→ Exercise aim
How would the letter to Professor Freud go on after its final sentence? Write the next part.

### Document text

Dear Professor Freud, 12 July 1908

Again I have had to keep you waiting a long time for my answer.

I am not a free agent and always have to adjust my decisions to the wishes of half a dozen other people.

That takes time.

In August’ my chief has four weeks leave, during which time I shall naturally be chained to the Clinic.

In September (1-15) I go on holiday.

On the 16th I shall be home again until the 28th, when my military service begins, lasting until the end of October.

So if you cared to spend a few days with us between the 16th and the 28th I would be very happy.

I should like to spend the miserably short holiday I have in lazy solitude; God knows I need it.

This summer term has been grueling.

If I am back in the Clinic at the end of September, I hope my chief will relieve me of most of my duties so that I can devote all my time to you.

Please forgive me for not going further into your work plans in my last letter. I simply took them as settled.

Of course I agree with your putting the “Phobia” in the first number and the “Aphorisms on Obsessional Neurosis” in the second.

On the other hand I hope you won’t mind a mild protest at your lavishing your ideas and articles on Hirschfeld or Marcuse or even Moll.

######
### Exercise data

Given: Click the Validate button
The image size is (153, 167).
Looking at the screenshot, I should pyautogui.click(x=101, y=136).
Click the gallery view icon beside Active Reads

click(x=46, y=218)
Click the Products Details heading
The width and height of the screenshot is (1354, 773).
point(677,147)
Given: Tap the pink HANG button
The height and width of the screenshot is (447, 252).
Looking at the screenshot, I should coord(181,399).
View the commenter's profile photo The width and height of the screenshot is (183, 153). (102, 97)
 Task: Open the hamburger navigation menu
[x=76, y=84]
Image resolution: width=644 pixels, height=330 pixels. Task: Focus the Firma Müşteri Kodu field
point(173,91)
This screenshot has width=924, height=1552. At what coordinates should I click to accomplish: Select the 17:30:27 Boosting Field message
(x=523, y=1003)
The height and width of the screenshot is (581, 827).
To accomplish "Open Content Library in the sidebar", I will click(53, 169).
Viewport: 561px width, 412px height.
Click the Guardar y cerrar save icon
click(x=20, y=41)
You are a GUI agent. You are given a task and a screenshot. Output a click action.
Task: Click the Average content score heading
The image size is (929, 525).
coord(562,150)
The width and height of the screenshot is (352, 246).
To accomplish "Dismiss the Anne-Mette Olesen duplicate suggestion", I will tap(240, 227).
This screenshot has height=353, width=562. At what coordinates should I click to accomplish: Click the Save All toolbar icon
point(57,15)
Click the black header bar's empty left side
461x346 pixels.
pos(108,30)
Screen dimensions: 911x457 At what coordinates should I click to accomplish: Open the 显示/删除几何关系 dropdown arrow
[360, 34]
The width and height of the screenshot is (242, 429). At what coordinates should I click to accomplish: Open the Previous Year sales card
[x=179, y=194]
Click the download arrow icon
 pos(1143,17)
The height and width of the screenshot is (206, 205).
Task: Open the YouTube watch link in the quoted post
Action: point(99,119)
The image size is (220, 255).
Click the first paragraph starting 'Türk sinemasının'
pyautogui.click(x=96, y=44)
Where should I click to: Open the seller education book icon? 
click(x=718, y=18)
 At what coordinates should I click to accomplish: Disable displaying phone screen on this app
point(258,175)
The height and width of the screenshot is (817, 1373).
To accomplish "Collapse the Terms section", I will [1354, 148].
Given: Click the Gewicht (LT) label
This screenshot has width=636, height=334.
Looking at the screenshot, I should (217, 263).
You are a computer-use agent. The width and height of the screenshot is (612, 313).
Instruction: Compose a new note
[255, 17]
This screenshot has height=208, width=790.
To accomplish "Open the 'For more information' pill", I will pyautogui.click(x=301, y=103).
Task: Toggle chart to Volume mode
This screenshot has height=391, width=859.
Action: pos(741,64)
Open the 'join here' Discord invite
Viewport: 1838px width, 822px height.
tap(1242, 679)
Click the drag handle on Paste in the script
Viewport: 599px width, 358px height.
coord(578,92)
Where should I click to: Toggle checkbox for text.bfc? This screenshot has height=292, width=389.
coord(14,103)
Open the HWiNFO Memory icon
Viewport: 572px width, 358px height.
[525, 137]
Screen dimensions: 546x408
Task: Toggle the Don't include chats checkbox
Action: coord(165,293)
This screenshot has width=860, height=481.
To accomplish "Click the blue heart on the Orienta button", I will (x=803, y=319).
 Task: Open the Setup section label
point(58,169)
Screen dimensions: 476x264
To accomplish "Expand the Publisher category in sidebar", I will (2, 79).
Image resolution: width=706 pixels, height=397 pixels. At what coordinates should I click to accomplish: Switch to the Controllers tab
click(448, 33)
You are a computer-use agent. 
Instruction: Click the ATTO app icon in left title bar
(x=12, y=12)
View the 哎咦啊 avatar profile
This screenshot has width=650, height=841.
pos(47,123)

######

→ Reply
Naturally I won’t presume to stop you, since I don’t know your reasons.

Your ideas are difficult enough for the layman to understand as it is, but they all have a continuity of logical development, and I think it ill advised to scatter them at random on good and stony ground alike.

Some fall by the wayside, and the people tread them underfoot; some fall among thorns, and the thorns choke them;” whereas I hope the Jahrbiicher will gather up the scattered seeds and so give a faithful picture of the edifice you have built.

I should be grateful if you could let me have your contribution to the first number by the beginning of the winter.

I hope Binswanger’s will also be finished by then, as well as the abstracts.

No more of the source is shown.